By Harsh V. Pant
These are extraordinary times in British politics. In a matter of hours, the same Conservative Party MPs and the Democratic Unionist Party (DUP) who had rejected British Prime Minister Theresa May’s Brexit plan came to her rescue and saved her government from falling in a no-confidence motion brought by the Opposition Labour leader Jeremy Corbyn. May’s plan for an amicable divorce from the European Union (EU) was overwhelmingly rejected by the British Parliament, giving her government one of the worst defeats in British political history. This plan, which was aimed at bringing about an orderly departure from the EU on March 29, and setting up a 21-month transition period to negotiate a free trade deal was rejected by 432 to 202 votes. This was a plan which was almost two years in the making with May putting her career on the line. But it was clear that she failed in convincing Parliament that it was the best option for the nation.
But this time May got back her support base from the rebel Tories and the DUP, winning the vote by a margin of 19. May has responded by underscoring her commitment to “continue to work to deliver on the solemn promise to the people of this country to deliver on the result of the referendum and leave the European Union”.
But the road forward remains as complicated as ever for May and for Britain. After her victory in the no-confidence vote, May had called on MPs to “put self-interest aside” and “act in the national interest”, acknowledging that it “will not be an easy task”. Consensus certainly will not be easy to come by as the British polity remains at its most polarised today. May now has to present a new EU withdrawal plan to Parliament by January 21 ahead of a vote by MPs eight days later. And political confabulations have started in right earnest though without any real sense of direction.
Meanwhile, the rest of the EU is moving ahead with contingency planning. European Commission has underlined that it is “taking this very seriously now as the possibility of a no-deal Brexit is becoming more possible”. French Prime Minister Edouard Philippe has said a no-deal Brexit looks “less and less unlikely” while German Economy Minister Peter Altmeier has warned “everyone in Europe would lose” from the UK leaving without an agreement. Ireland, which has the closest links to the UK of all the EU States, is now solely focused on measures covering key sectors such as health, communications, education, finance, employment and justice.
And in a public letter, more than 170 leading business figures have called for Theresa May and Jeremy Corbyn to back another referendum on withdrawal from the European Union “to stop us crashing out of the EU with no deal at all”.
The open political divide in the UK is causing a sense of bewilderment all around. On the one hand, opposition Labour leader Jeremy Corbyn has refused to negotiate with May unless a no-deal Brexit is ruled out, on the other Conservative Party chairman Brandon Lewis has ruled out discussion on staying in a customs union. Even within May’s Cabinet, there are contending voices and May’s ability to shape a consensus is gravely in doubt. While the Conservatives showed unity over the confidence vote, with all 314 members backing the Prime Minister, the divisions within the party over the way forward with Brexit remain as strong as ever. May has given no indication so far that she will be willing to budge on her “red lines”, thereby ruling out Labour’s demand for a customs union with the EU as there is a fear that such a compromise would lead to further departures from the Cabinet.

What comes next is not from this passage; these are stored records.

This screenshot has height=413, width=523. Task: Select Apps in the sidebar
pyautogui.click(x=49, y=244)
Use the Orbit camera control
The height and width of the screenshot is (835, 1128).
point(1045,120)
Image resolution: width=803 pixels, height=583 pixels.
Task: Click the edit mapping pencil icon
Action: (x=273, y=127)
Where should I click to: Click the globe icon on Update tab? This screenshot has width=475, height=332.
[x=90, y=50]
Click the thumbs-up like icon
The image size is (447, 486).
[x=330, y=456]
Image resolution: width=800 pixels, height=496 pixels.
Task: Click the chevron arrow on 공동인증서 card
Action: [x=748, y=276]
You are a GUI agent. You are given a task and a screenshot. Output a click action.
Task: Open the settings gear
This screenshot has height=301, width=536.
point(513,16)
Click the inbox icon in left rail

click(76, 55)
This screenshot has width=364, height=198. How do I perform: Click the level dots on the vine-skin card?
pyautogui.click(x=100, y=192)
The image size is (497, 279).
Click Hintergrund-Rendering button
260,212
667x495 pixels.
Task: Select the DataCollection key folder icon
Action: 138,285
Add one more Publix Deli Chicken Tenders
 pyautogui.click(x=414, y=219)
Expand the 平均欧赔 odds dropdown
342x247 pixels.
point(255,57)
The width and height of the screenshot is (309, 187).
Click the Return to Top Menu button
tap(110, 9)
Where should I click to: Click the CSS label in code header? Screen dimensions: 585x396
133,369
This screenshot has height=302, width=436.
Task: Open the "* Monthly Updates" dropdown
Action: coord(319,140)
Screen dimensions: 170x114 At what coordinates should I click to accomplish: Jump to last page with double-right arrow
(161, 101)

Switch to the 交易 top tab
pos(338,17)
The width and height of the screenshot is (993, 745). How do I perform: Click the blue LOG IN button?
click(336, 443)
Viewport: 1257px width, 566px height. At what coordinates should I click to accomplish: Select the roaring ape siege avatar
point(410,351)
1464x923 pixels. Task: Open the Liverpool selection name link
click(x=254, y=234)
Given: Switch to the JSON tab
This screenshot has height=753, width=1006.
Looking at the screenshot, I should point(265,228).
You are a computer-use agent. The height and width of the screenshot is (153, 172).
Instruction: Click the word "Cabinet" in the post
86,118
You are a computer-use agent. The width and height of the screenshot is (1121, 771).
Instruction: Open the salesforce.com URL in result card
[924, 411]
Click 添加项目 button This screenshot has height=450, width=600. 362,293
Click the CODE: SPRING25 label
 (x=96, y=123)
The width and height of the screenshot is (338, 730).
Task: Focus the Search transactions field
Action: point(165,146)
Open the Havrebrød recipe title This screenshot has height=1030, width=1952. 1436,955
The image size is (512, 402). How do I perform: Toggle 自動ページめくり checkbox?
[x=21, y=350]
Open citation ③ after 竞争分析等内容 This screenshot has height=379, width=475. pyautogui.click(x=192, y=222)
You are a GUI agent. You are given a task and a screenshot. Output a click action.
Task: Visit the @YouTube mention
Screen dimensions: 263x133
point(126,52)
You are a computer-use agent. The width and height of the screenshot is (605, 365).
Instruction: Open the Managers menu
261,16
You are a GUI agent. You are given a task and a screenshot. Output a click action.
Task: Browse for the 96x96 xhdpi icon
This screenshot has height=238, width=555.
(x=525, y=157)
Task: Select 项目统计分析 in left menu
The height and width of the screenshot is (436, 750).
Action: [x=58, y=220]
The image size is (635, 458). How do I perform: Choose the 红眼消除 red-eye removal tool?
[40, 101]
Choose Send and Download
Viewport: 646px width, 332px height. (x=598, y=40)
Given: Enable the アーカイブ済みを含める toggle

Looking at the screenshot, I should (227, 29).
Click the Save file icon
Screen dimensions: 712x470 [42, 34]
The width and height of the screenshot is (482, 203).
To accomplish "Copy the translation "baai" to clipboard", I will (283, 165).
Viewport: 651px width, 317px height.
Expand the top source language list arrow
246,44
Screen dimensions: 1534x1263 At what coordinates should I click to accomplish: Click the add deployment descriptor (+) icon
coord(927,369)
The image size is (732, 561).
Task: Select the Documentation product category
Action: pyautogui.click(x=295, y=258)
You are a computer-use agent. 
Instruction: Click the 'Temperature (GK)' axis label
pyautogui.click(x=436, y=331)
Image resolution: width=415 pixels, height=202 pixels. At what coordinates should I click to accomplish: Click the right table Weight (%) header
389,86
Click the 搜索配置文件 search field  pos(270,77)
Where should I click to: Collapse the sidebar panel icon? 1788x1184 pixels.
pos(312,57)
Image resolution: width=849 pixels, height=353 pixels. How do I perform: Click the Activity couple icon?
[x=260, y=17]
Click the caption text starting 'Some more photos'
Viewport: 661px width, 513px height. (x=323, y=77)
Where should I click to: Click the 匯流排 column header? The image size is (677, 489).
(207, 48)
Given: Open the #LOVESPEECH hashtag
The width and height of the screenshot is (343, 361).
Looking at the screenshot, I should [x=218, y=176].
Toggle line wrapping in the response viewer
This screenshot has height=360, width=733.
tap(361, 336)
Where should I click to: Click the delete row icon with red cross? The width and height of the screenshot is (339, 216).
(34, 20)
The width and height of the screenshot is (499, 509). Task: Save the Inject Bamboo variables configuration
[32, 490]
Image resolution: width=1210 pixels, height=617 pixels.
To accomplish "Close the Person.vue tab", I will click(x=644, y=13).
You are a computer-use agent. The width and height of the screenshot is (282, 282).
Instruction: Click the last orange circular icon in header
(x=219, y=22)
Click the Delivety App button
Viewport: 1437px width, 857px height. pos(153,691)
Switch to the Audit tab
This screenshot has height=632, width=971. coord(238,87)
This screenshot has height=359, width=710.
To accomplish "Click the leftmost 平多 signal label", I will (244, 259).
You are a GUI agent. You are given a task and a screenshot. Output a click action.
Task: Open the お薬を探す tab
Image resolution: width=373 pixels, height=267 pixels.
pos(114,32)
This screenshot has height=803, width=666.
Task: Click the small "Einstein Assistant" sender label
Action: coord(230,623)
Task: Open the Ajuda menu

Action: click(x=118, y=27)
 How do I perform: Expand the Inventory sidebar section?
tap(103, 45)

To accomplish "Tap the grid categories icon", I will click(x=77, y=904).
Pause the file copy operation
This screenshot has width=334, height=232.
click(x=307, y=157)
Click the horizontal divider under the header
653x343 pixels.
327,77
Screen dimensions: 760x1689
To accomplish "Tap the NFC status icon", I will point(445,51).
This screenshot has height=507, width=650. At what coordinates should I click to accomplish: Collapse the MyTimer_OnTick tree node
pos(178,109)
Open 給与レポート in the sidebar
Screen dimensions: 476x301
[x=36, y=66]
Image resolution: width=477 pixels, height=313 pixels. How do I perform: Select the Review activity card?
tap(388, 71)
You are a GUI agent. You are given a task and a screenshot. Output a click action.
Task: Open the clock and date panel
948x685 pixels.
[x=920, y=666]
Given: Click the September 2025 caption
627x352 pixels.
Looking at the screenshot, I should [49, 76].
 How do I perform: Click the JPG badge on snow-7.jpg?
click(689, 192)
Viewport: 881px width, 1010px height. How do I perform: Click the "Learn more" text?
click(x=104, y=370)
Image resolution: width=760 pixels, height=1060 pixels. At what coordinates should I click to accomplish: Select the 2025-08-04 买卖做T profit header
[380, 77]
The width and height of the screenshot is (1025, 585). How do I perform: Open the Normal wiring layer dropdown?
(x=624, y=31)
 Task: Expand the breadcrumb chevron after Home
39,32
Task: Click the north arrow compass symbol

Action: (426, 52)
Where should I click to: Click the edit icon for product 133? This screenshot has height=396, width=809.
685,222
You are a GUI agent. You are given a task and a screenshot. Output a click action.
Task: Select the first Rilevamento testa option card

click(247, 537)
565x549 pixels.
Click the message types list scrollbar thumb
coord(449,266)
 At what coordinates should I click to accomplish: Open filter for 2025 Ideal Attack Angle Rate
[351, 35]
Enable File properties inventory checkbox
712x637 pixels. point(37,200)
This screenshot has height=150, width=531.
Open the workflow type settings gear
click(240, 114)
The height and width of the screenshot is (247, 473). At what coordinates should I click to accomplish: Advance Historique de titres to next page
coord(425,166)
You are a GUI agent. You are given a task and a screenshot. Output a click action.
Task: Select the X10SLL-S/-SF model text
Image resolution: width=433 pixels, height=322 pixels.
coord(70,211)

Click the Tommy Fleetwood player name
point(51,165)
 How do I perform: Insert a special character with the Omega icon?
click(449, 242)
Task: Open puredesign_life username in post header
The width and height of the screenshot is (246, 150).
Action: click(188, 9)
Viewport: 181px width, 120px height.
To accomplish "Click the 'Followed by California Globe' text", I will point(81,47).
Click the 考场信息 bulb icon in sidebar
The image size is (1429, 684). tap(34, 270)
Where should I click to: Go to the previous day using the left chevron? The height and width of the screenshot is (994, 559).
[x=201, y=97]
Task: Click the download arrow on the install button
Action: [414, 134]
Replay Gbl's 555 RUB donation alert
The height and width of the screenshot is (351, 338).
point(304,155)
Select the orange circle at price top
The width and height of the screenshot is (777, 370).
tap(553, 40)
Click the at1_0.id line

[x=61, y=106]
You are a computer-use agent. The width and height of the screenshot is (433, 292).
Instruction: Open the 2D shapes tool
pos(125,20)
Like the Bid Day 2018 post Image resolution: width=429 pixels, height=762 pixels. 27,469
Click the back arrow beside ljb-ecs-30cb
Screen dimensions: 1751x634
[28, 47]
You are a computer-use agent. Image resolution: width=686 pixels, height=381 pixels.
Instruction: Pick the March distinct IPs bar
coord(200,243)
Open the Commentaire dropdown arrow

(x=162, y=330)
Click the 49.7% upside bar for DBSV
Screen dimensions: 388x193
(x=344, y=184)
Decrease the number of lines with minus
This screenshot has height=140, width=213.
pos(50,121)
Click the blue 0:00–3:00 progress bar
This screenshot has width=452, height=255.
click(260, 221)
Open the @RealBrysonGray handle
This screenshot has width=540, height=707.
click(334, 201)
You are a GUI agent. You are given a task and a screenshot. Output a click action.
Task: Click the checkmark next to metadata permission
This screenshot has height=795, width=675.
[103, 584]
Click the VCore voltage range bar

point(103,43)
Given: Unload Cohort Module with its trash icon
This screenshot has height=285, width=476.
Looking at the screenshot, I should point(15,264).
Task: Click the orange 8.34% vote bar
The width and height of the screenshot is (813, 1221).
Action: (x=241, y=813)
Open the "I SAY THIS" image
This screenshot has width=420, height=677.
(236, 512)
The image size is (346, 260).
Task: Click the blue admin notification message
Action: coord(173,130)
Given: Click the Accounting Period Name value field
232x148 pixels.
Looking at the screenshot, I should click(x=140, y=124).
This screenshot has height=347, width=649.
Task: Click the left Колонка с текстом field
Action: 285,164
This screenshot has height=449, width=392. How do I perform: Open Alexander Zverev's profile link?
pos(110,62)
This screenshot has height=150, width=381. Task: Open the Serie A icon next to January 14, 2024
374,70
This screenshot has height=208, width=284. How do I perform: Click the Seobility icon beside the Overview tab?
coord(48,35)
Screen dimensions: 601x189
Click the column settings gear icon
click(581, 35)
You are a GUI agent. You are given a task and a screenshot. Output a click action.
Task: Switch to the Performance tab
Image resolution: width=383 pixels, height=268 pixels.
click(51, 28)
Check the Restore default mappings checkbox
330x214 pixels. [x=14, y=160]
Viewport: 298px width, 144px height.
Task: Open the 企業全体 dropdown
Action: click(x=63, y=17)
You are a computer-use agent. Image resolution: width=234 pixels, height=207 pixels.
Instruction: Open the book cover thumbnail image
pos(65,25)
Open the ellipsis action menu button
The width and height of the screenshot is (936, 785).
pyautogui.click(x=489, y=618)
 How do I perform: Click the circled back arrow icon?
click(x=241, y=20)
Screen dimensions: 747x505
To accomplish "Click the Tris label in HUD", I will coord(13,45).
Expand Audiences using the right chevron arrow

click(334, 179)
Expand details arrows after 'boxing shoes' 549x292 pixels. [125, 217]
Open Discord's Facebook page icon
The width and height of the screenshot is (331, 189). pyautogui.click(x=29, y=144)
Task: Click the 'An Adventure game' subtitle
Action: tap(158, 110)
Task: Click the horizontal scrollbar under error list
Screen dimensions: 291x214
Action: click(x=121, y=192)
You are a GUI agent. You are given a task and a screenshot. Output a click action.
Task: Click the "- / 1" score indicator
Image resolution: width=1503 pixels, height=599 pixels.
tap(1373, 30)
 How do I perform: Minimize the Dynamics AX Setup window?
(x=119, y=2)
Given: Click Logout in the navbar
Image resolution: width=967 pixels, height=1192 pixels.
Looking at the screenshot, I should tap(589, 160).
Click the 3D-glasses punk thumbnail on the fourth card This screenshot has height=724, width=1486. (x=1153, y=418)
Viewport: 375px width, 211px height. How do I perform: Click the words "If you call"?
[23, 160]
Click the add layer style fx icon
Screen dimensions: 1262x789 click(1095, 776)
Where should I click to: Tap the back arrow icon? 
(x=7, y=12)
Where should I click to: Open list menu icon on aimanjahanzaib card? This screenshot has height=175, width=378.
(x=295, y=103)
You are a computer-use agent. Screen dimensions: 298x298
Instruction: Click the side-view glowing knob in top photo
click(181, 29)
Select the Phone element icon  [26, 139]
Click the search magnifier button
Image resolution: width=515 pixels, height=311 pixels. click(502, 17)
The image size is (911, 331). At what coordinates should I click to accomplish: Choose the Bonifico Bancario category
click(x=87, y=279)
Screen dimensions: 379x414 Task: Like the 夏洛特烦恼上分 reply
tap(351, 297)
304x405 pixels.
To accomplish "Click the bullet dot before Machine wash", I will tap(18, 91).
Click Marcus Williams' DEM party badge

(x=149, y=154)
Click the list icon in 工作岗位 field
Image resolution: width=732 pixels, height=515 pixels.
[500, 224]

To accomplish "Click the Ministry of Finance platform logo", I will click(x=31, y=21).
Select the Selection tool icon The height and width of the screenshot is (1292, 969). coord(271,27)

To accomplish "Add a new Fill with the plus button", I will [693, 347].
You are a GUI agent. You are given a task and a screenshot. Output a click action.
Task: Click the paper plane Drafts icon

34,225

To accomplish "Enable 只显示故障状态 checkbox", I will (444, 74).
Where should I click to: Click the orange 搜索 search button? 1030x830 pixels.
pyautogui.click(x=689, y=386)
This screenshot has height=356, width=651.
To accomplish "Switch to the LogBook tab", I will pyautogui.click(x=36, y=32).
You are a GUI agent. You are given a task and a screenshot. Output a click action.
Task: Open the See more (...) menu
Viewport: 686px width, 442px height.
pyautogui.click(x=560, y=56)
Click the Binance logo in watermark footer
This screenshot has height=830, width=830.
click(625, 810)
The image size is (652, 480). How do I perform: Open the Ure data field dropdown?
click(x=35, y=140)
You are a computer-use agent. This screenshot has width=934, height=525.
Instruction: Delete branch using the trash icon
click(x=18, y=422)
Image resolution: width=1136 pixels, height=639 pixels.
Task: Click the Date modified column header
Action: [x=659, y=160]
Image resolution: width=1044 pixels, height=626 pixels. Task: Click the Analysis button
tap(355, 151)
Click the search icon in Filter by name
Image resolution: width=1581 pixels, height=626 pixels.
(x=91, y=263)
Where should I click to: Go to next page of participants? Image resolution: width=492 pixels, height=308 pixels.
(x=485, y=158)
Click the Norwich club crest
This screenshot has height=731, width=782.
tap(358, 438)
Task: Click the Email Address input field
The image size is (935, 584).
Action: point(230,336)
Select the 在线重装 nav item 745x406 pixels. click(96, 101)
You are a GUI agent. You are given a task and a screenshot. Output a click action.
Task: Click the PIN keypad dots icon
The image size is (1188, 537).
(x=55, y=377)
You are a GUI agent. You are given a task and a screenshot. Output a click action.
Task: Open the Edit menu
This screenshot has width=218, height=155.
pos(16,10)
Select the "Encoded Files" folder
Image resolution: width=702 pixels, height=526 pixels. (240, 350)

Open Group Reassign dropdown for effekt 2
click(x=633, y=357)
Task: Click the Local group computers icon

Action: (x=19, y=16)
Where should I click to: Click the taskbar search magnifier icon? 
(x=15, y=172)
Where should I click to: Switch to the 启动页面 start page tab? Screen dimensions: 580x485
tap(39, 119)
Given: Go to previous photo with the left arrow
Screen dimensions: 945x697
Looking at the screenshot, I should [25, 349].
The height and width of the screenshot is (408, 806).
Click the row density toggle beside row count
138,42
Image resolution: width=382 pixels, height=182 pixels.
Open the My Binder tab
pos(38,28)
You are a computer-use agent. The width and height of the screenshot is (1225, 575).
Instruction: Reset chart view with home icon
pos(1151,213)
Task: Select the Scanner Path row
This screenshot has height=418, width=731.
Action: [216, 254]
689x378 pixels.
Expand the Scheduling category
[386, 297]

May’s predecessor David Cameron thought that he could end this by winning a referendum on the EU. Instead, he lost and in the process pushed Britain into uncharted waters. For May, the tension between the Parliament as a whole and the Eurosceptics within her own party has been too much to enable her to navigate her way out of this crisis. There is a hardcore group within the Tories for whom a hard Brexit is more important than continuing in the government. And it is this group that will shape May’s future and in more ways than one, the future of Britain. An exercise which was supposed to be an absolute manifestation of a democratic mandate now has become hostage to a few Tory MPs who are hell bent on shaping the trajectory of British political relations with the rest of Europe.
Whatever the outcome of this process, the Britain which will emerge out of this political churn will be one quite distinct in its political complexion than the one we are used to.